━━ Document

Token-Count-Based Batching: Faster, Cheaper Embedding Inference for Queries

Motivation

Embedding model inference often struggles with efficiency when serving large volumes of short requests—a common pattern in search, retrieval, and recommendation systems. At Voyage AI by MongoDB, we call these short requests queries, and other requests are called documents. Queries typically must be served with very low latency (typically 100–300 ms).

Queries are typically short, and their token-length distribution is highly skewed. As a result, query inference tends to be memory-bound rather than compute-bound. Query traffic is pretty spiky, so autoscaling is too slow. In sum, serving many short requests sequentially is highly inefficient.

In this blog post, we explore how batching can be used to serve queries more efficiently. We first discuss padding removal in…

Motivation

In this blog post, we explore how batching can be used to serve queries more efficiently. We first discuss padding removal in modern inference engines, a key technique that enables effective batching. We then present practical strategies for forming batches and selecting an appropriate batch size. Finally, we walk through the implementation details and share the resulting performance improvements: a 50% reduction in GPU inference latency—despite using 3X fewer GPUs.

Padding removal makes effective batching possible

Given the patterns of query traffic, one straightforward idea is: can we batch them to improve inference efficiency? Padding removal, supported in inference engines like vLLM and SGLang, makes efficient batching possible.

Most inference engines accept requests in the form (B, S), where B is the sequence number in the batch, and S is the maximum sequence length. Sequences should be padded to the max sequence length so that tensors line up. But that convenience comes at a cost: padding tokens do no useful work but still consume compute and memory bandwidth, so latency scales with B × S instead of the actual token count. With serving large volumes of short requests, this wastes a large share of compute and can inflate tail latency.Padding removal and variable-length processing fix this by concatenating all active sequences into one long "super sequence" of length T = Σtoken_count_i, where token_count_i is the token count in sequence i. Inference engines like vLLM and SGLang can process this combined sequence. Attention masks and position indices ensure that each sequence only attends to its own tokens. As a result, inference time now tracks T rather than B × S, aligning GPU work with what matters.

━━━━

Set tasks:
A) In the batching article, how much did GPU inference latency drop?
B) Output everything in the batching article from "Queries are typically" down to "is highly inefficient.".
C) Go on writing the batching article from the point where it stops.
The data after this point comes from a different source than the batching article.

━━ Raw records

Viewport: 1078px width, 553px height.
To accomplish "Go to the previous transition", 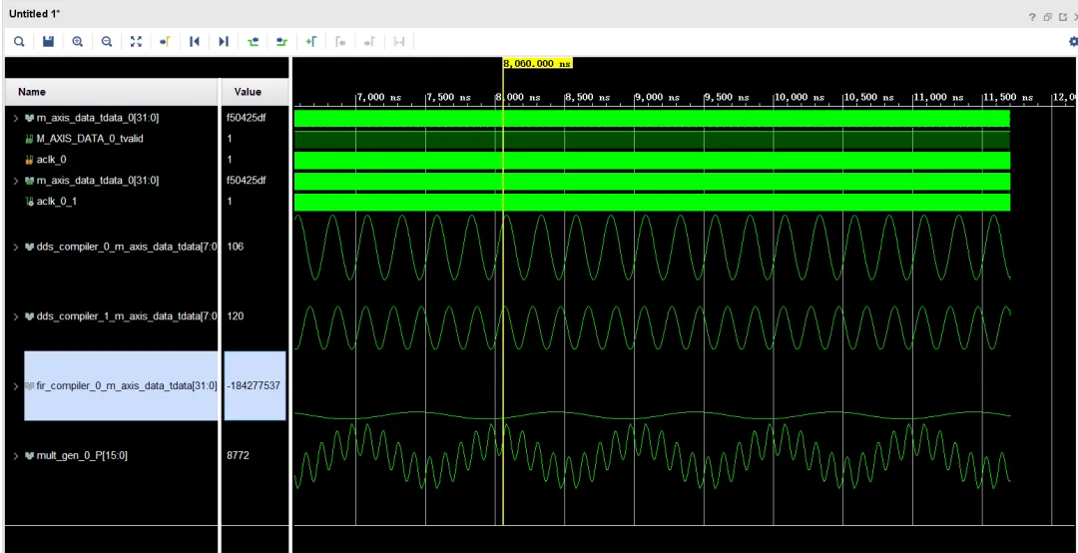I will click(x=253, y=41).
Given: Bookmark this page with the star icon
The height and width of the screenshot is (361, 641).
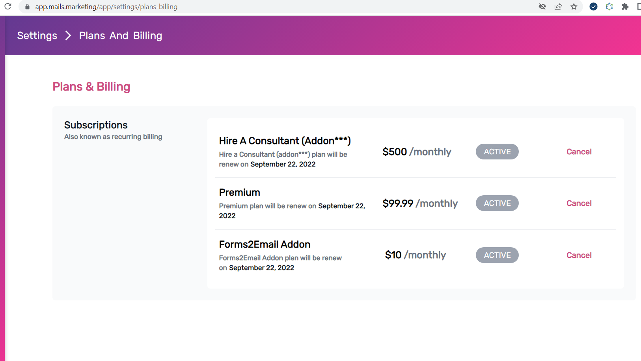Looking at the screenshot, I should pos(574,6).
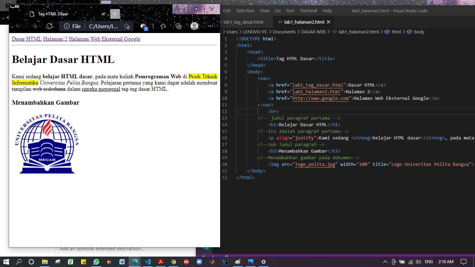Image resolution: width=475 pixels, height=267 pixels.
Task: Open Adobe Acrobat from the taskbar
Action: (x=161, y=262)
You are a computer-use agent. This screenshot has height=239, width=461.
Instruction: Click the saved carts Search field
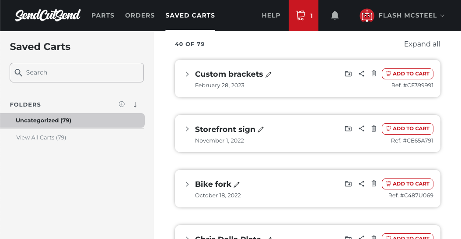(77, 72)
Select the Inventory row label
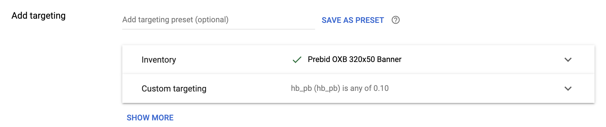606x127 pixels. 159,60
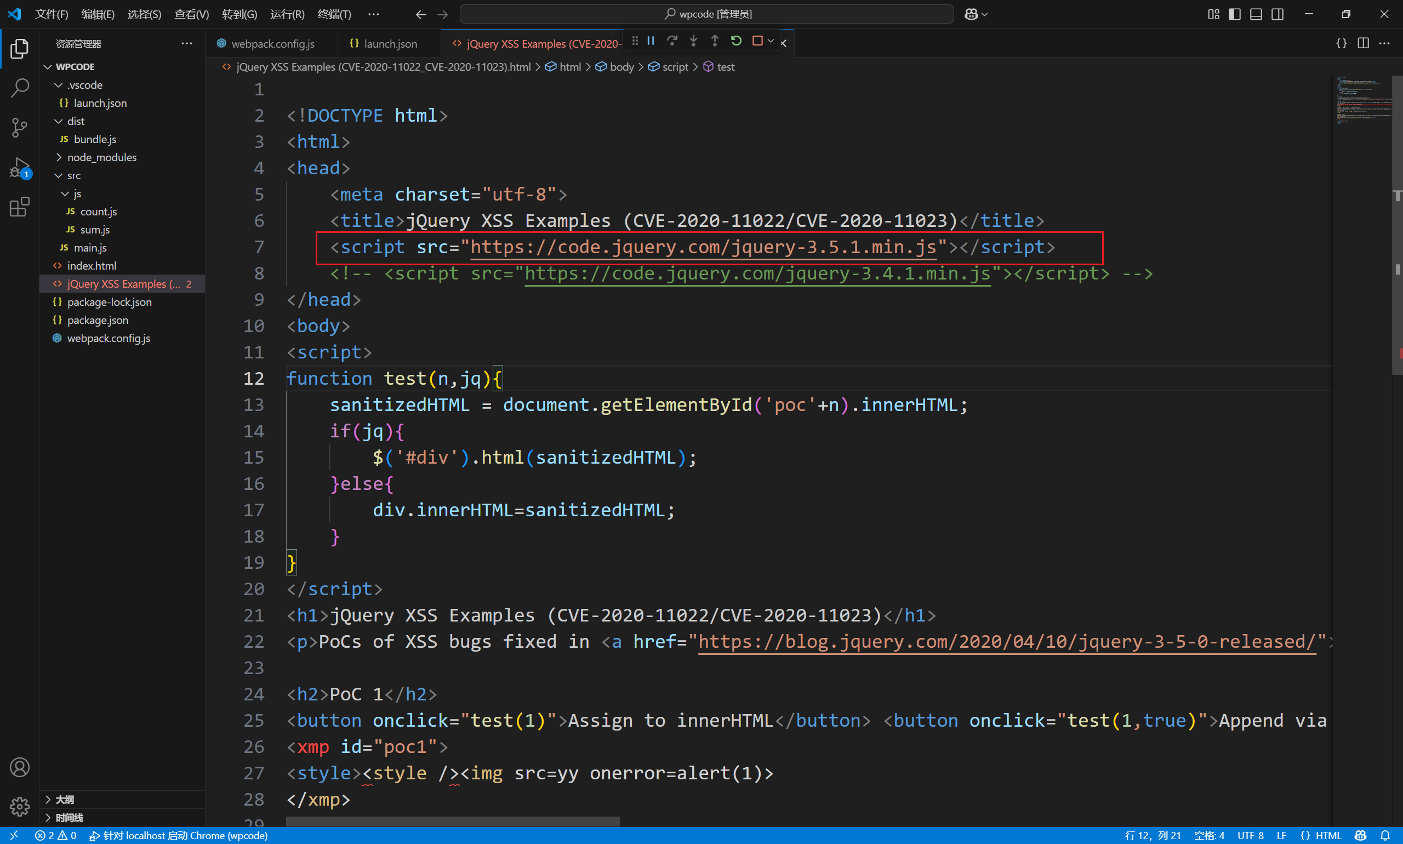Open the Extensions view
Screen dimensions: 1403x844
pos(20,207)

━━━━

Task-by-task results:
A) It dropped by 50%, despite using 3X fewer GPUs.

B)
Queries are typically short, and their token-length distribution is highly skewed. As a result, query inference tends to be memory-bound rather than compute-bound. Query traffic is pretty spiky, so autoscaling is too slow. In sum, serving many short requests sequentially is highly inefficient.

C)
Proposal: token-count-based batching

In Voyage AI, we proposed and built token-count-based batching, batching queries (short requests) by total token count in the batch (Σtoken_count_i), rather than by total request count or arbitrary time windows.

Time-window batching is inefficient when serving many short requests. Time-window batching swings between under- and over-filled batches depending on traffic. A short window keeps latency low but produces small, under-filled batches; a long window improves utilization but adds queueing delay. Traffic is bursty, so a single window size oscillates between under- and over-filling. Time-window batching introduces variability in resource utilization, causing the system to shift between memory-bound and compute-bound operations. Request-count batching has similar problems.

Diagram illustrating the difference between request-number-based batching and token-count-based batching.

Figure 1. Request-number-based batching VS token-count-based batching.

Token-count batching aligns the batch size (total token count in the batch) with the actual compute required. When many queries arrive close together, we group them by token counts so the GPU processes a larger combined workload in a single forward pass. Based on our experiment, token-count-based batching amortizes fixed costs, reduces per-request latency and cost, and increases throughput and model flops utilization (MFU).

What is the optimal batch size?

Our inference-latency-vs-token-count profiling of query inference shows a clear pattern: latency is approximately flat up to a threshold (saturation point) and then becomes approximately linear. For small requests, fixed per-request overheads (like GPU scheduling, memory movement, pooling and normalization, etc.) dominate, and latency stays nearly constant; beyond that point, latency scales with token count. The threshold (saturation point) depends on factors like the model architecture, inference engines, and GPU. For our voyage-3 model running on A100, the threshold is about 600 tokens.

Line graph showing that GPU inference latency for the Voyage-3 model on A100 is approximately flat for batches up to about 600 tokens (the saturation point), and then increases linearly with the total token count.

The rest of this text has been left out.